Hebras

Se escapan del agua y van subiendo entre lupinos y godecias. Sufren los colores (los padecen) hasta fundirse en el ventanal. Del otro lado, mi abuela borda. Sus manos terminan en pestañas de gacela que cuentan una historia (en punto cruz). La hamaca cruje de ida de vuelta mientras sus ojos (los otros) quedan suspendidos. Mi abuela borda y recitan sus dedos, callan las diagonales.

El fuego acompaña y yo estoy tirada en el puf escuchando la púa recorrer los surcos del vinilo. El libro abierto, sobre mis rodillas. Sissi y Francisco José se casaban en Viena. El aroma a piñas quemadas se enrieda con el de los scones que se hornean en la cocina. Ella me pide que ponga la mesa. Cierro el libro y busco los individuales con flores y los platos y tazas de cerámica pintados a mano. Afuera las montañas no se reflejan. Me impresiona el color de la mermelada de sauco, tan oscuro tan profundo que parecería chuparse quién sabe qué cosa.
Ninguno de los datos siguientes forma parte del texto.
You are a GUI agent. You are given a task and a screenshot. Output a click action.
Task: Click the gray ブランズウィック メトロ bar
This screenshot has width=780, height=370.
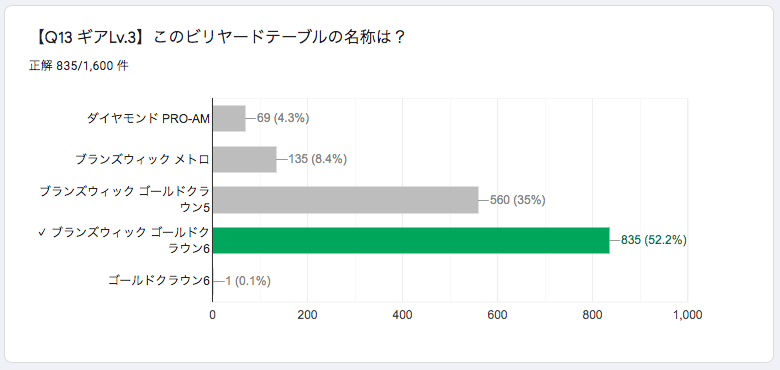[x=245, y=159]
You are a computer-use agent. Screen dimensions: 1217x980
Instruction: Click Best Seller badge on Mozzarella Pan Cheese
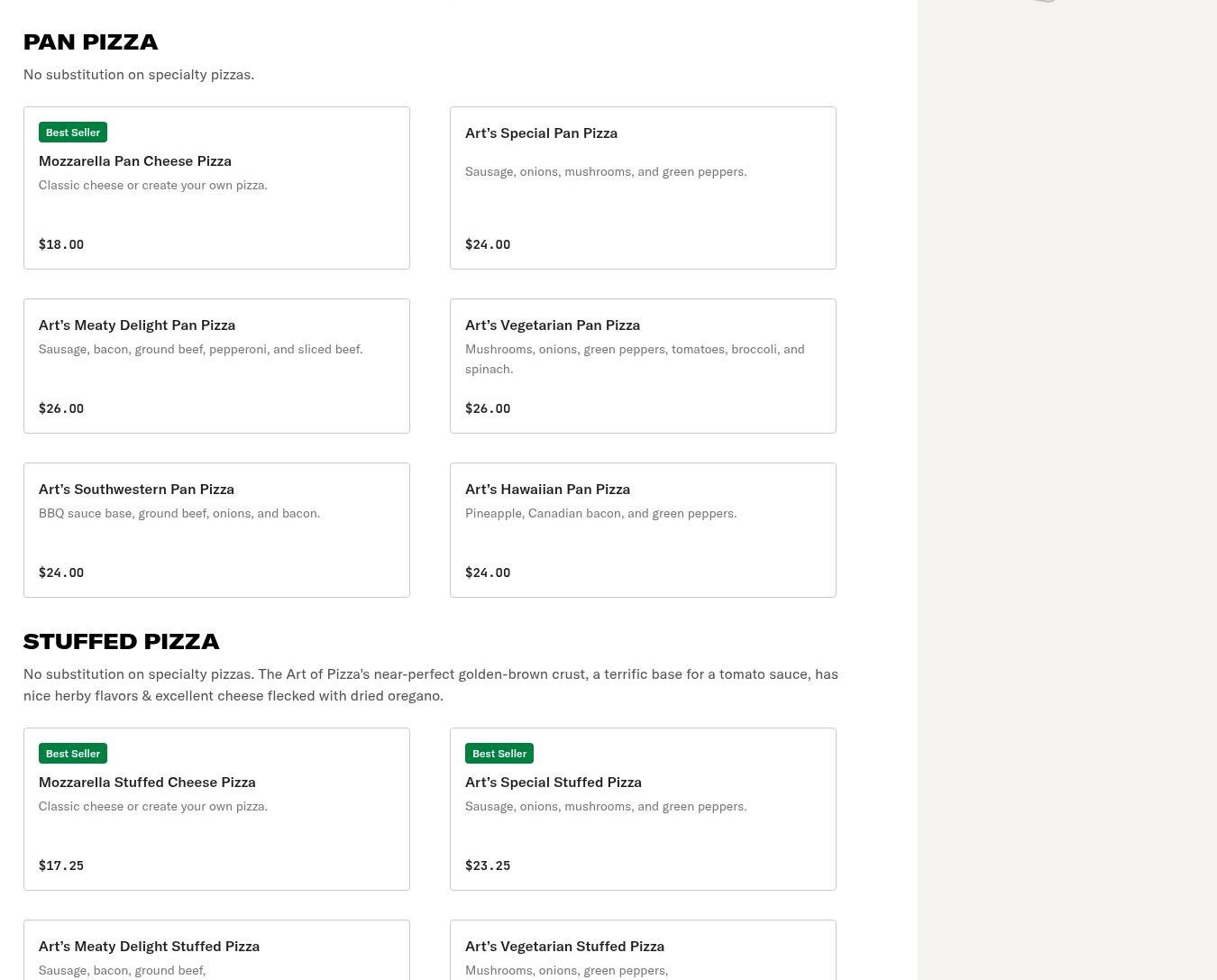point(73,133)
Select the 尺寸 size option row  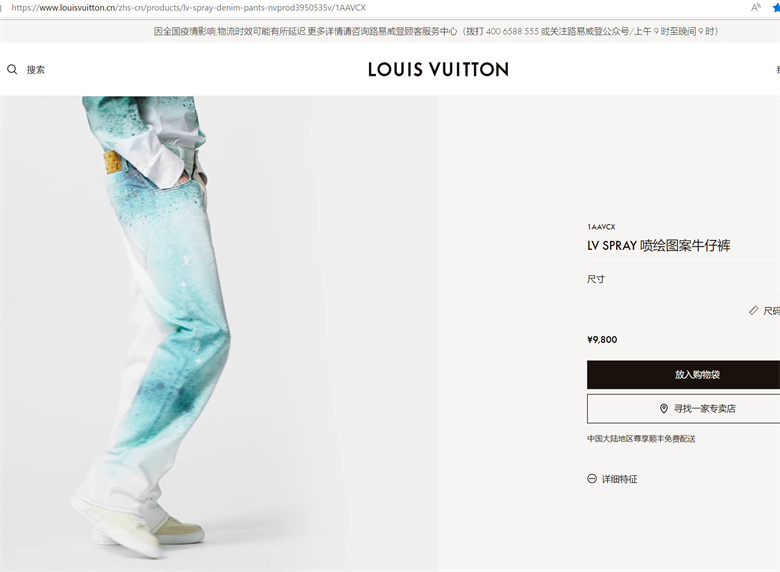(683, 279)
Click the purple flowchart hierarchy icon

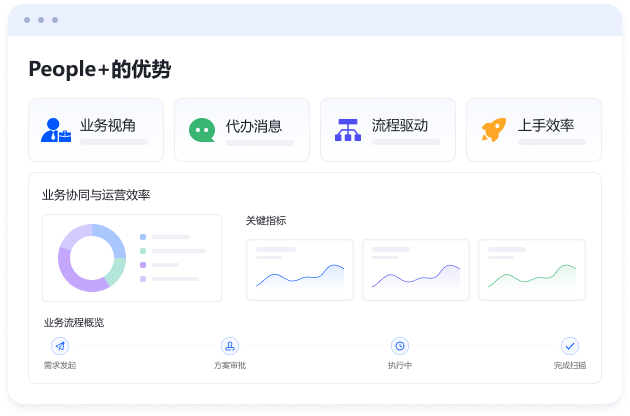pyautogui.click(x=348, y=130)
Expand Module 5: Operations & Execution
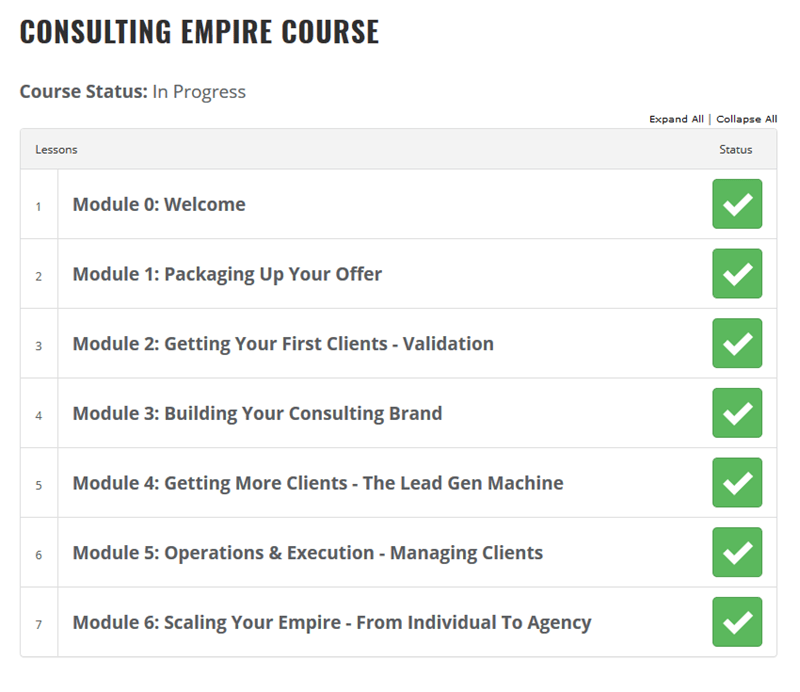The height and width of the screenshot is (692, 800). (x=306, y=552)
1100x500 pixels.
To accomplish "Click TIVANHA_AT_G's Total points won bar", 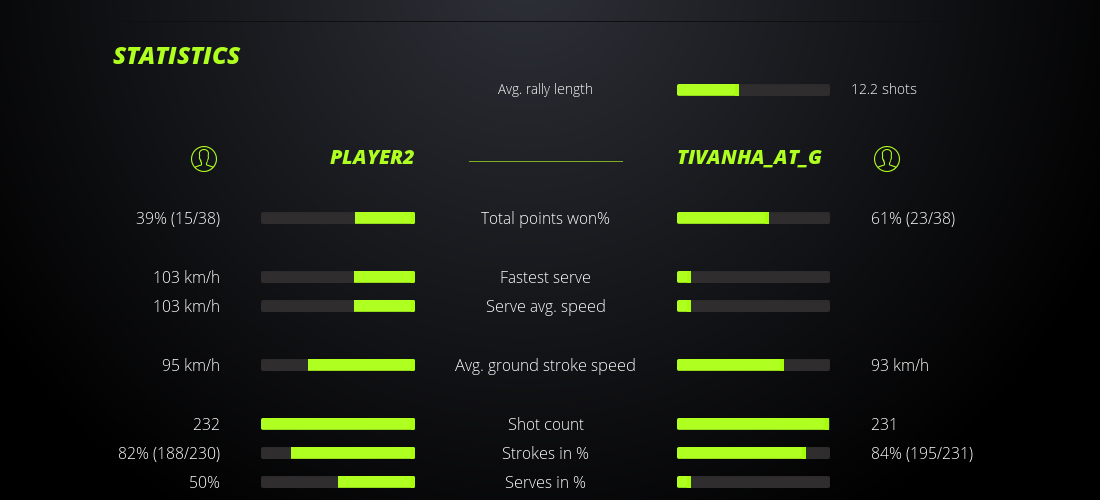I will click(x=753, y=218).
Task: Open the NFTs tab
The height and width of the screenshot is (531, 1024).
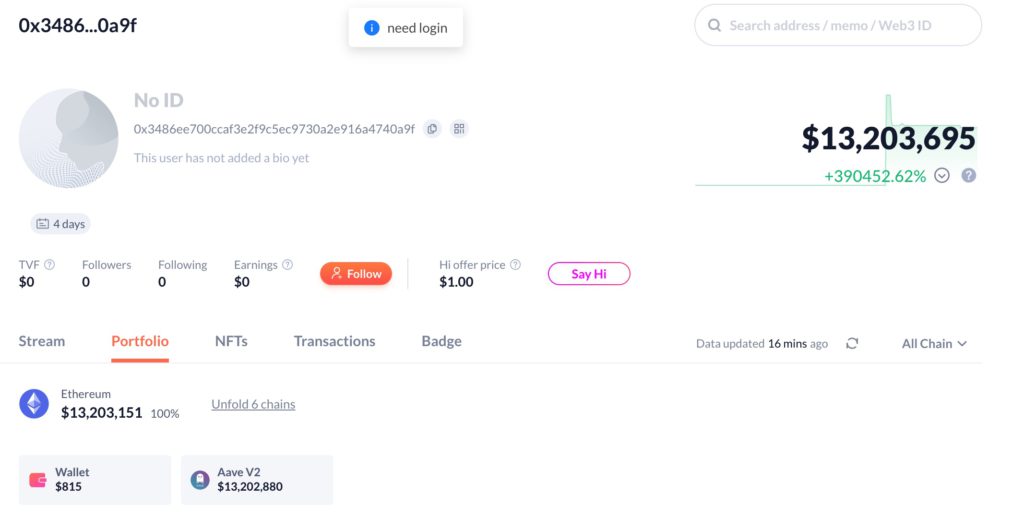Action: click(231, 341)
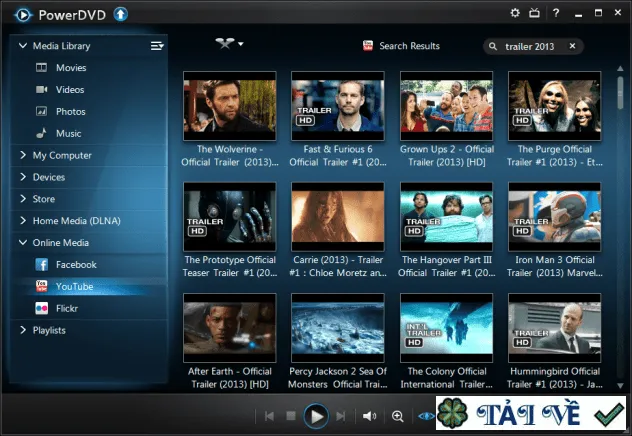
Task: Switch to TV mode icon
Action: click(534, 13)
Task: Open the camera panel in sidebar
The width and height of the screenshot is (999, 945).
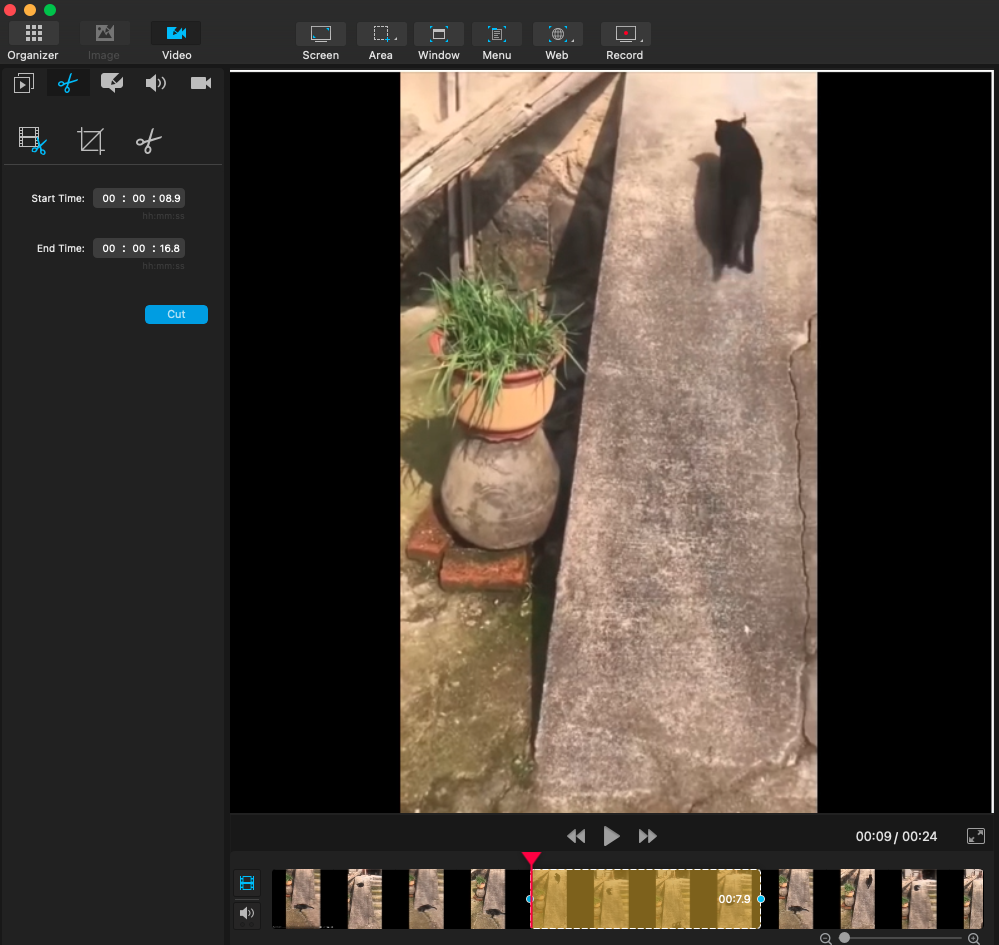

Tan distinta al velo morado que quedará, un poco más tarde, sobre la masa humeante. Unas abejas petrificadas custodian la miel de algún peligro. Apoyo la tetera en el mármol y caen las hebras. El chorro hirviendo hace que griten. Gritos de anís y de naranja

Mamá avisa que ya está el té. Mi abuela se quita los anteojos y los deja sobre la banqueta, junto al panamá, la aguja cruzada y los hilos. Sus manos estiran su saquito de lana (por los costados) y aplanan algo sutil sobre su vientre. Nos sentamos a la mesa, se sirve el té, nos pasamos la mermelada, el queso, la miel. Tomo un scone con las dos manos, separo las mitades y espero mientras la manteca se derrite.